CIV-lepointsur.com (Abidjan, le 6-5-2017) A la faveur d’une interview qu’il nous a accordée, le président du CIDH (Comité Ivoirien des Droits de l’Homme) s’est longuement prononcé plusieurs cas de violation des Droits de l’Homme. Fondio Vazoumana est notamment revenu sur les mandats d’arrêt émis contre des présidents de sociétés d’agro-business et le non-respect des engagements du gouvernement vis-à-vis des arriérés de salaires des fonctionnaires. 

Malgré la relative situation d’accalmie que l’on observe, le pays est encore à la croisée des chemins en matière de Droits de l’homme. Quelle lecture en fait le Comité Ivoirien des Droits de l’Homme, notamment au niveau des souscripteurs d’agrobusiness où l’Etat semble avoir fait une infructueuse incursion ?

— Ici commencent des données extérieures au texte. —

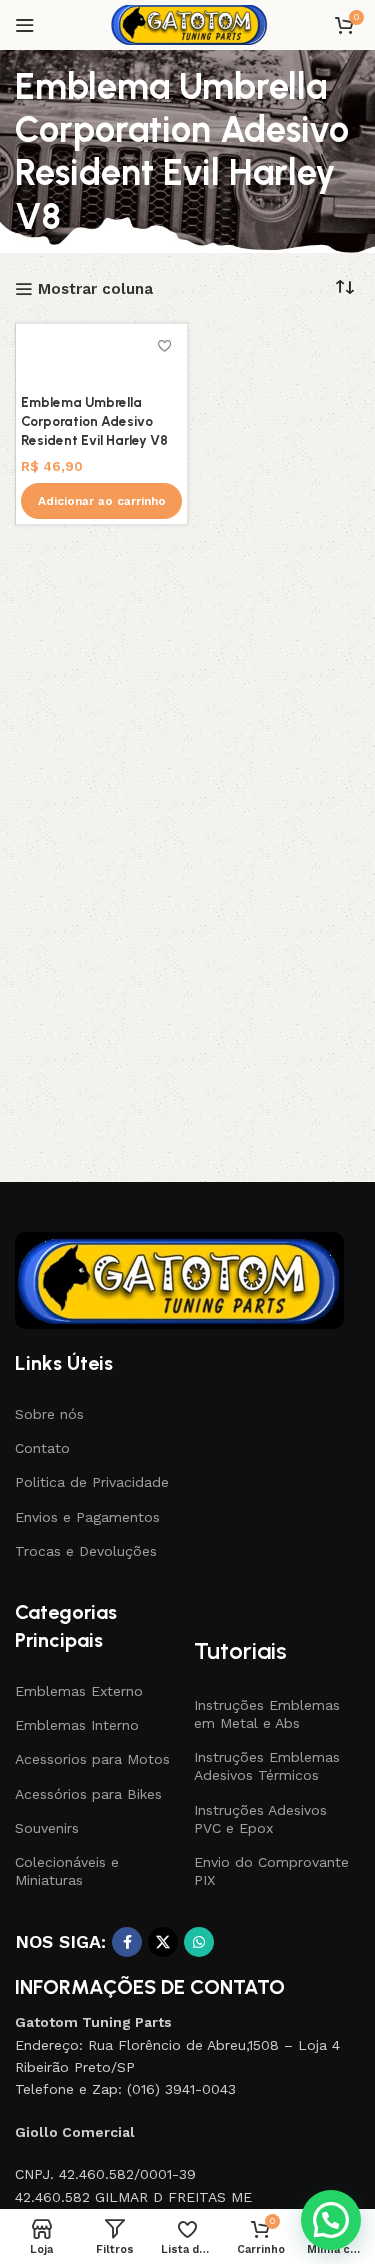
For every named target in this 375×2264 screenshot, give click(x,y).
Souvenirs (47, 1828)
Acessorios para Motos (92, 1759)
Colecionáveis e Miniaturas (67, 1871)
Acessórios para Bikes (88, 1794)
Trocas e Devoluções (86, 1551)
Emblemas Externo (79, 1691)
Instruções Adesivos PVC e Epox (260, 1819)
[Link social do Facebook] (127, 1942)
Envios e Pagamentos (87, 1517)
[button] (101, 501)
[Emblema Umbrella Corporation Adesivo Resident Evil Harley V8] (101, 357)
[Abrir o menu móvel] (25, 25)
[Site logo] (187, 24)
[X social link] (163, 1942)
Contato (42, 1448)
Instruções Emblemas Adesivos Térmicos (267, 1766)
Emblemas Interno (77, 1725)
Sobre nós (49, 1414)
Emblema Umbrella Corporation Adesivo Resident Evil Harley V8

Le CIDH rappelle que conformément à l’article 13 de la Constitution du 08 novembre 2016, c’est à l’Etat de veiller à la sécurité des capitaux et des investissements. Donc, il lui appartient de tout mettre en œuvre pour que les populations qui ont investi dans ce domaine puissent recouvrer la totalité de leurs investissements conformément aux contrats privés signés avec les entreprises respectives. Pour cela, je ne pense pas que les mandats d’arrêts lancés à l’encontre des dirigeants de société ou le paiement unilatéral projeté par l’Etat soient des  solutions efficaces. Il faut ouvrir des discussions avec toutes les parties, afin de trouver une solution pour sortir d’une crise sociale aux conséquences non maitrisables. Après, il pourra mettre de l’ordre dans le milieu.

Depuis le début de l’année 2017, l’on remarque une certaine ébullition du front social chez les fonctionnaires qui réclament plusieurs mois d’arriérés de salaires. Quelle légitimité donnez-vous à de telles actions qui ont pratiquement retardé le cours normal de l’année scolaire ?

Dans sa démarche qui consiste à toucher du doigt les réalités quotidiennes des populations, le CIDH peut affirmer que la situation sociale est difficile. Celle des fonctionnaires encore plus, parce qu’ils ont en charge des familles nombreuses. L’Etat doit donc entreprendre des actions pour améliorer les conditions de vie des citoyens, conformément à son engagement pris en ratifiant le pacte international relatif aux droits économiques sociaux et culturels. C’est pourquoi, il est important que toutes les politiques visent le bien-être des populations. En effet, une croissance économique n’est durable que si elle  touche le citoyen dans son quotidien. Lors d’une conférence publique en 2014, le CIDH recommandait au gouvernement de prendre, en considération à son programme d’émergence, le social comme  piller essentiel de sa politique, sinon on retombe dans un perpétuel recommencement à l’ivoirienne comme c’est le cas depuis des décennies. Hélas à ce jour, les situations ayant entrainé le débrayage des fonctionnaires restent entières et sont susceptibles de créer de nouvelles crises. Il serait indiqué, pour nous, d’éviter de nouvelles crises sociales et pour cela, le gouvernement doit assumer dans les faits, ses engagements arrêtés lors des discussions de janvier dernier avec les fonctionnaires.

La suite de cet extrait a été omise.